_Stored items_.
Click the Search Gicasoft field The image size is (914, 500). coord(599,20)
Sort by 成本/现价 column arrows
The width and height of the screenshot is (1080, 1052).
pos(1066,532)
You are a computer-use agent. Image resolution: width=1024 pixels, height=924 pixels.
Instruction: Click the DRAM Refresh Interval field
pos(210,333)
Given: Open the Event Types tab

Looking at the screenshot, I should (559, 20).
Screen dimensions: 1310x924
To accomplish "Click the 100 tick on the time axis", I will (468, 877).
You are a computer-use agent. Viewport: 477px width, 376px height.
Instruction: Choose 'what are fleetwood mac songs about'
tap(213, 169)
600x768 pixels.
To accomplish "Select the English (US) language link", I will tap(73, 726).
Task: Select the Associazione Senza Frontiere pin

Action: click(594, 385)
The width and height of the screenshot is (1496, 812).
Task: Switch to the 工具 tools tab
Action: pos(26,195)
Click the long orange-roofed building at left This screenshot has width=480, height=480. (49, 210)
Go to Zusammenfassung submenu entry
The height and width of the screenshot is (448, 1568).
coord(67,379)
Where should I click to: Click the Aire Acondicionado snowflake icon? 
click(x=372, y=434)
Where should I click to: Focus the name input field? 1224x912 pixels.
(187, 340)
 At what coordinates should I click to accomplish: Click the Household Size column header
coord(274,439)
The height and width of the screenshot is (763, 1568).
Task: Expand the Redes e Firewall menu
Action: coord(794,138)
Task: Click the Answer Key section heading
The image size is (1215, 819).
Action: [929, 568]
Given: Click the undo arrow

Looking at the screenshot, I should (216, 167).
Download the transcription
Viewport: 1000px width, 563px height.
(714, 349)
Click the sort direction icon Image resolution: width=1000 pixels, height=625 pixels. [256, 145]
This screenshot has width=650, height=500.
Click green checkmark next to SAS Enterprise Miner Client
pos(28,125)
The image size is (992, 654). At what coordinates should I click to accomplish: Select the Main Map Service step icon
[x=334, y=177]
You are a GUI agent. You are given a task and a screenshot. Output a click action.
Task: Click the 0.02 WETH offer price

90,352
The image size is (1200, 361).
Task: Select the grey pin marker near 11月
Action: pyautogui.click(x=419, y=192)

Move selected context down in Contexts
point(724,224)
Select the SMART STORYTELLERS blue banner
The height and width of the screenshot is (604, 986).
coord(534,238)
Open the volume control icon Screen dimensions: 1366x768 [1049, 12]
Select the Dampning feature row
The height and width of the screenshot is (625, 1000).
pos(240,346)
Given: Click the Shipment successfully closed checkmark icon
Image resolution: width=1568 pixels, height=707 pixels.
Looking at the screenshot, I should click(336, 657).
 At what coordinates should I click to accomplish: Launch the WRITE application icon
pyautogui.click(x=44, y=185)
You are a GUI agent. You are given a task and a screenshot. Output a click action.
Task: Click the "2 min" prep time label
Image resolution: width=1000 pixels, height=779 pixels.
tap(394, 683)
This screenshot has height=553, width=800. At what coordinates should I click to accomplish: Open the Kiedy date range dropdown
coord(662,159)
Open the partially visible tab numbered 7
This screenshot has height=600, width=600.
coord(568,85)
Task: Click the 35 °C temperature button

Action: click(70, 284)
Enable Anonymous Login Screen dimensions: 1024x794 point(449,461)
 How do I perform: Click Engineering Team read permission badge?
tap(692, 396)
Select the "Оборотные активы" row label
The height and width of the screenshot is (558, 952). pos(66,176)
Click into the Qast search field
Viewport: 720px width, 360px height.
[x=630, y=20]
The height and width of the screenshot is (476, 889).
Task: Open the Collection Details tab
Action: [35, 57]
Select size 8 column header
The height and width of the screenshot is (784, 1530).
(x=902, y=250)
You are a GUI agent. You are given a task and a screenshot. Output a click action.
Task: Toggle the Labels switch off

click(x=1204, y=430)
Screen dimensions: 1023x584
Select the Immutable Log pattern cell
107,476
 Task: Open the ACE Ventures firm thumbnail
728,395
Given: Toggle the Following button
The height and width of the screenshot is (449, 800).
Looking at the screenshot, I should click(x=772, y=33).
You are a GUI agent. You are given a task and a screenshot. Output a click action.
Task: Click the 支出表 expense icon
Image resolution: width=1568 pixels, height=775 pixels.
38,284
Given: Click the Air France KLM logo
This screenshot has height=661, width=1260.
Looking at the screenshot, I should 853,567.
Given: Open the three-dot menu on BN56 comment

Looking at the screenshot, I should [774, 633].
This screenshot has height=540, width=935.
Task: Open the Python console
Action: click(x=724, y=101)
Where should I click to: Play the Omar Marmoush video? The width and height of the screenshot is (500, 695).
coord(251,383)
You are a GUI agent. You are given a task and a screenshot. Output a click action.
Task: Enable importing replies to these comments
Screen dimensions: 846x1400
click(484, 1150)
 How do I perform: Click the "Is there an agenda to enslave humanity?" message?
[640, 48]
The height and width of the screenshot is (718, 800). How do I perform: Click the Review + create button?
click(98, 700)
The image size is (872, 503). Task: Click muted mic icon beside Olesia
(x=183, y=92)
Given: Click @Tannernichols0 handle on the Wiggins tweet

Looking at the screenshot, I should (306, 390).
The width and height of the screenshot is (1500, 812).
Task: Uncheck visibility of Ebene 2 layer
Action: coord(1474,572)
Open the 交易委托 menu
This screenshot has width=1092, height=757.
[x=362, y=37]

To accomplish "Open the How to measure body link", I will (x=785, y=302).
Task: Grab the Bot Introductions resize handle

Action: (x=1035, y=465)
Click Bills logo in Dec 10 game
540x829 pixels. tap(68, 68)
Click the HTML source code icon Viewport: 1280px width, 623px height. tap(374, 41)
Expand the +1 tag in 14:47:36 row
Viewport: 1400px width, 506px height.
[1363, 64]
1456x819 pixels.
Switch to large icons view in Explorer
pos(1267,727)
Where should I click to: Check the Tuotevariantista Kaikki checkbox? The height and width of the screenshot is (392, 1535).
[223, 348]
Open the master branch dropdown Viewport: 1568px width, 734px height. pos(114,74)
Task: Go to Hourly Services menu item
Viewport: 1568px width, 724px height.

_TASK DETAILS_. Reprint the entries above in full, exactly as they are.

_EXERCISE RESPONSE_.
Click the Search Gicasoft field The image size is (914, 500). coord(599,20)
Sort by 成本/现价 column arrows
The width and height of the screenshot is (1080, 1052).
pos(1066,532)
You are a computer-use agent. Image resolution: width=1024 pixels, height=924 pixels.
Instruction: Click the DRAM Refresh Interval field
pos(210,333)
Given: Open the Event Types tab

Looking at the screenshot, I should (559, 20).
Screen dimensions: 1310x924
To accomplish "Click the 100 tick on the time axis", I will (468, 877).
You are a computer-use agent. Viewport: 477px width, 376px height.
Instruction: Choose 'what are fleetwood mac songs about'
tap(213, 169)
600x768 pixels.
To accomplish "Select the English (US) language link", I will tap(73, 726).
Task: Select the Associazione Senza Frontiere pin

Action: click(594, 385)
The width and height of the screenshot is (1496, 812).
Task: Switch to the 工具 tools tab
Action: pos(26,195)
Click the long orange-roofed building at left This screenshot has width=480, height=480. (49, 210)
Go to Zusammenfassung submenu entry
The height and width of the screenshot is (448, 1568).
coord(67,379)
Where should I click to: Click the Aire Acondicionado snowflake icon? 
click(x=372, y=434)
Where should I click to: Focus the name input field? 1224x912 pixels.
(187, 340)
 At what coordinates should I click to accomplish: Click the Household Size column header
coord(274,439)
The height and width of the screenshot is (763, 1568).
Task: Expand the Redes e Firewall menu
Action: coord(794,138)
Task: Click the Answer Key section heading
The image size is (1215, 819).
Action: [929, 568]
Given: Click the undo arrow

Looking at the screenshot, I should (216, 167).
Download the transcription
Viewport: 1000px width, 563px height.
(714, 349)
Click the sort direction icon Image resolution: width=1000 pixels, height=625 pixels. [256, 145]
This screenshot has width=650, height=500.
Click green checkmark next to SAS Enterprise Miner Client
pos(28,125)
The image size is (992, 654). At what coordinates should I click to accomplish: Select the Main Map Service step icon
[x=334, y=177]
You are a GUI agent. You are given a task and a screenshot. Output a click action.
Task: Click the 0.02 WETH offer price

90,352
The image size is (1200, 361).
Task: Select the grey pin marker near 11月
Action: pyautogui.click(x=419, y=192)

Move selected context down in Contexts
point(724,224)
Select the SMART STORYTELLERS blue banner
The height and width of the screenshot is (604, 986).
coord(534,238)
Open the volume control icon Screen dimensions: 1366x768 [1049, 12]
Select the Dampning feature row
The height and width of the screenshot is (625, 1000).
pos(240,346)
Given: Click the Shipment successfully closed checkmark icon
Image resolution: width=1568 pixels, height=707 pixels.
Looking at the screenshot, I should click(336, 657).
 At what coordinates should I click to accomplish: Launch the WRITE application icon
pyautogui.click(x=44, y=185)
You are a GUI agent. You are given a task and a screenshot. Output a click action.
Task: Click the "2 min" prep time label
Image resolution: width=1000 pixels, height=779 pixels.
tap(394, 683)
This screenshot has height=553, width=800. At what coordinates should I click to accomplish: Open the Kiedy date range dropdown
coord(662,159)
Open the partially visible tab numbered 7
This screenshot has height=600, width=600.
coord(568,85)
Task: Click the 35 °C temperature button

Action: click(70, 284)
Enable Anonymous Login Screen dimensions: 1024x794 point(449,461)
 How do I perform: Click Engineering Team read permission badge?
tap(692, 396)
Select the "Оборотные активы" row label
The height and width of the screenshot is (558, 952). pos(66,176)
Click into the Qast search field
Viewport: 720px width, 360px height.
[x=630, y=20]
The height and width of the screenshot is (476, 889).
Task: Open the Collection Details tab
Action: [35, 57]
Select size 8 column header
The height and width of the screenshot is (784, 1530).
(x=902, y=250)
You are a GUI agent. You are given a task and a screenshot. Output a click action.
Task: Toggle the Labels switch off

click(x=1204, y=430)
Screen dimensions: 1023x584
Select the Immutable Log pattern cell
107,476
 Task: Open the ACE Ventures firm thumbnail
728,395
Given: Toggle the Following button
The height and width of the screenshot is (449, 800).
Looking at the screenshot, I should click(x=772, y=33).
You are a GUI agent. You are given a task and a screenshot. Output a click action.
Task: Click the 支出表 expense icon
Image resolution: width=1568 pixels, height=775 pixels.
38,284
Given: Click the Air France KLM logo
This screenshot has height=661, width=1260.
Looking at the screenshot, I should 853,567.
Given: Open the three-dot menu on BN56 comment

Looking at the screenshot, I should [774, 633].
This screenshot has height=540, width=935.
Task: Open the Python console
Action: click(x=724, y=101)
Where should I click to: Play the Omar Marmoush video? The width and height of the screenshot is (500, 695).
coord(251,383)
You are a GUI agent. You are given a task and a screenshot. Output a click action.
Task: Enable importing replies to these comments
Screen dimensions: 846x1400
click(484, 1150)
 How do I perform: Click the "Is there an agenda to enslave humanity?" message?
[640, 48]
The height and width of the screenshot is (718, 800). How do I perform: Click the Review + create button?
click(98, 700)
The image size is (872, 503). Task: Click muted mic icon beside Olesia
(x=183, y=92)
Given: Click @Tannernichols0 handle on the Wiggins tweet

Looking at the screenshot, I should (306, 390).
The width and height of the screenshot is (1500, 812).
Task: Uncheck visibility of Ebene 2 layer
Action: coord(1474,572)
Open the 交易委托 menu
This screenshot has width=1092, height=757.
[x=362, y=37]

To accomplish "Open the How to measure body link", I will (x=785, y=302).
Task: Grab the Bot Introductions resize handle

Action: (x=1035, y=465)
Click Bills logo in Dec 10 game
540x829 pixels. tap(68, 68)
Click the HTML source code icon Viewport: 1280px width, 623px height. tap(374, 41)
Expand the +1 tag in 14:47:36 row
Viewport: 1400px width, 506px height.
[1363, 64]
1456x819 pixels.
Switch to large icons view in Explorer
pos(1267,727)
Where should I click to: Check the Tuotevariantista Kaikki checkbox? The height and width of the screenshot is (392, 1535).
[223, 348]
Open the master branch dropdown Viewport: 1568px width, 734px height. pos(114,74)
Task: Go to Hourly Services menu item
Viewport: 1568px width, 724px height.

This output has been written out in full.